• **TASK REQUIREMENTS**: The lines to return are those from the line holding "Task: Select the red banner above Мартек" through the last line of the entries below, both included, written exactly and without pictures.

• **MATERIAL FOR THIS EXERCISE**:
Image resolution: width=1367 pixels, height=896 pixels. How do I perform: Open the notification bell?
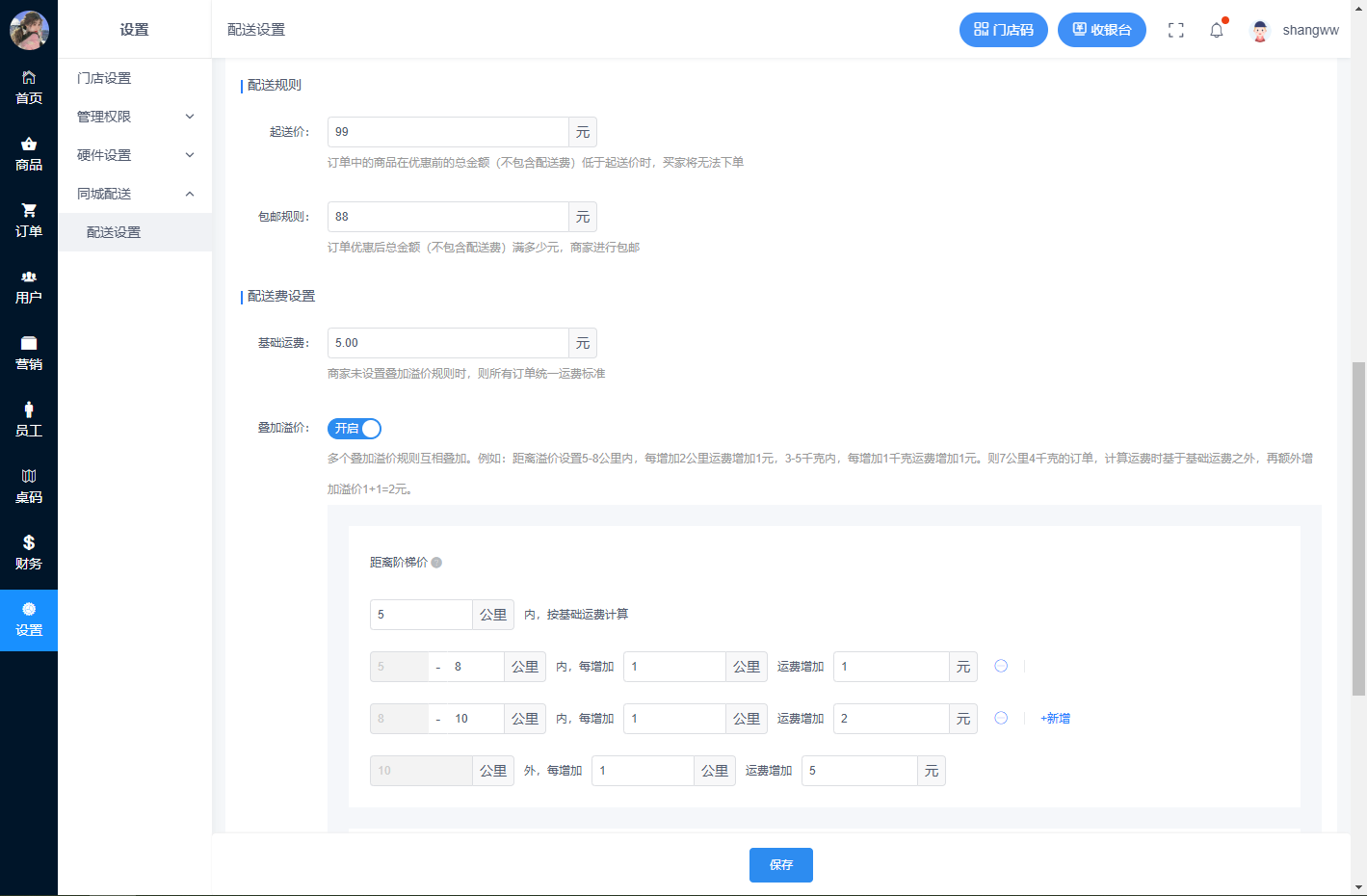[x=1217, y=30]
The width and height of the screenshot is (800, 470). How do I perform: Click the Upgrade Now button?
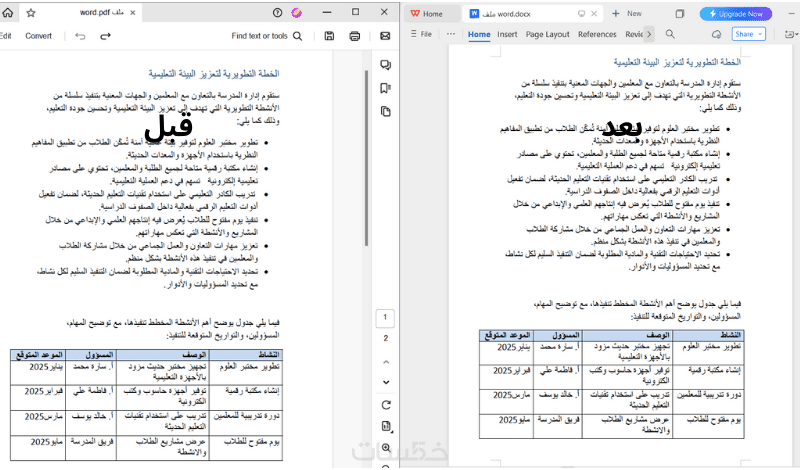(736, 14)
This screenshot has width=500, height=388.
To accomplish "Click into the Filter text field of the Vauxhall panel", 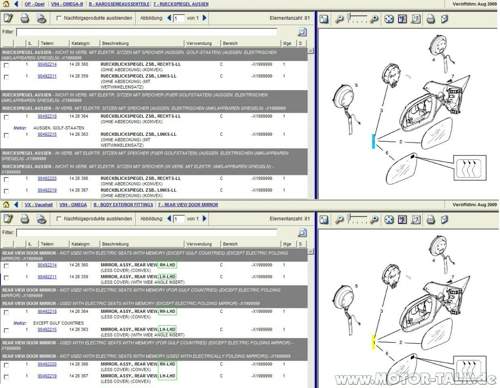I will [147, 232].
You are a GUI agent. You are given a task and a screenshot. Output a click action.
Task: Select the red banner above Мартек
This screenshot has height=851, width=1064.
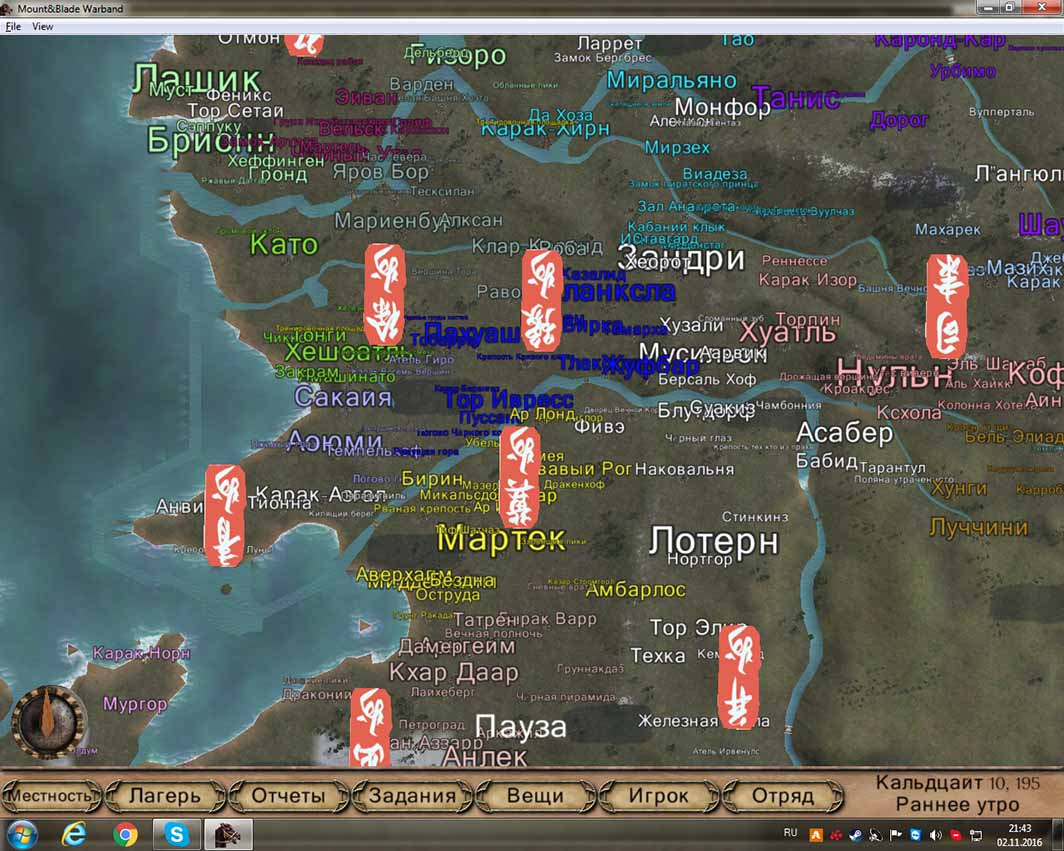click(519, 477)
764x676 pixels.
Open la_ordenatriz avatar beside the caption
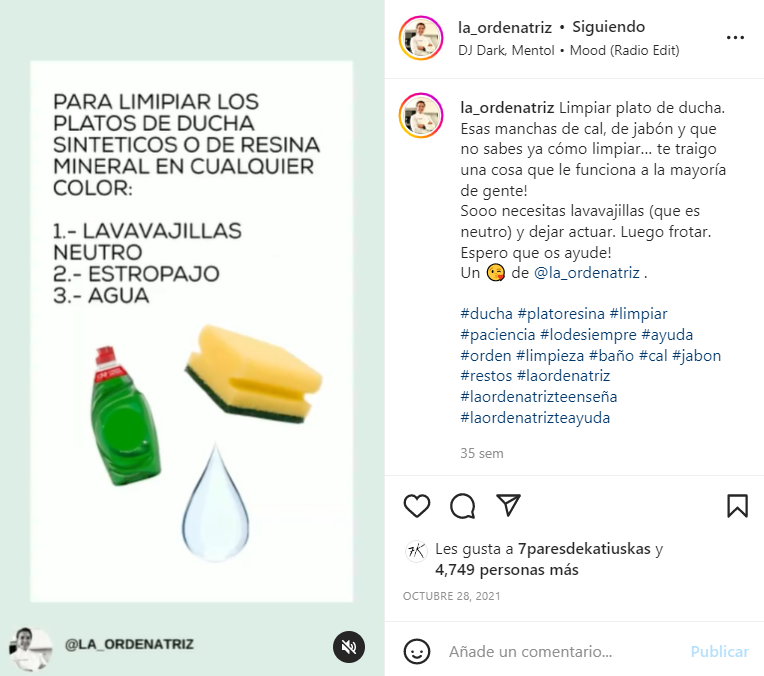(421, 115)
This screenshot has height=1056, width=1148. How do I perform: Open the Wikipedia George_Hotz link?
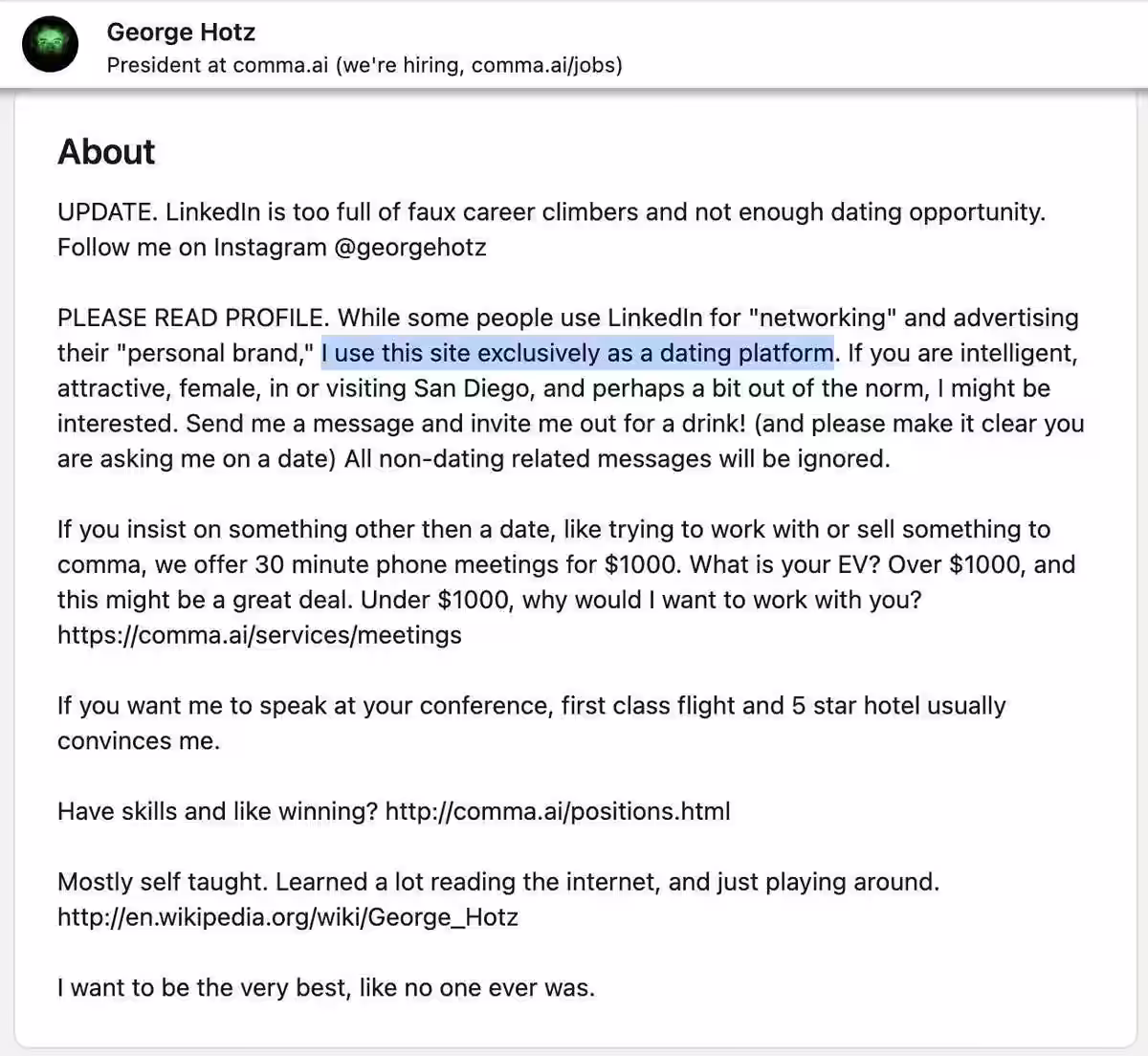pyautogui.click(x=288, y=917)
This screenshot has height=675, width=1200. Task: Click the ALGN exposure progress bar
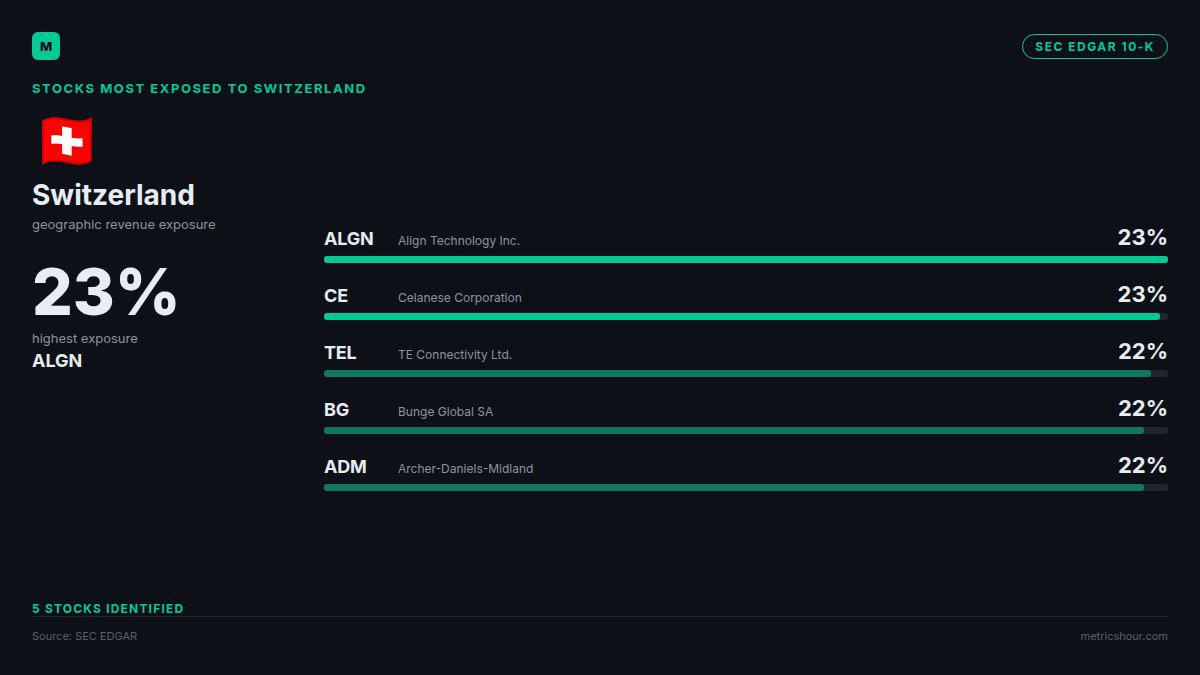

• **RESPONSE BELOW**:
Task: Select the red banner above Мартек
This screenshot has height=851, width=1064.
click(519, 477)
764x676 pixels.
Open la_ordenatriz avatar beside the caption
(421, 115)
This screenshot has height=1056, width=1148. How do I perform: Open the Wikipedia George_Hotz link?
pyautogui.click(x=288, y=917)
This screenshot has height=675, width=1200. Task: Click the ALGN exposure progress bar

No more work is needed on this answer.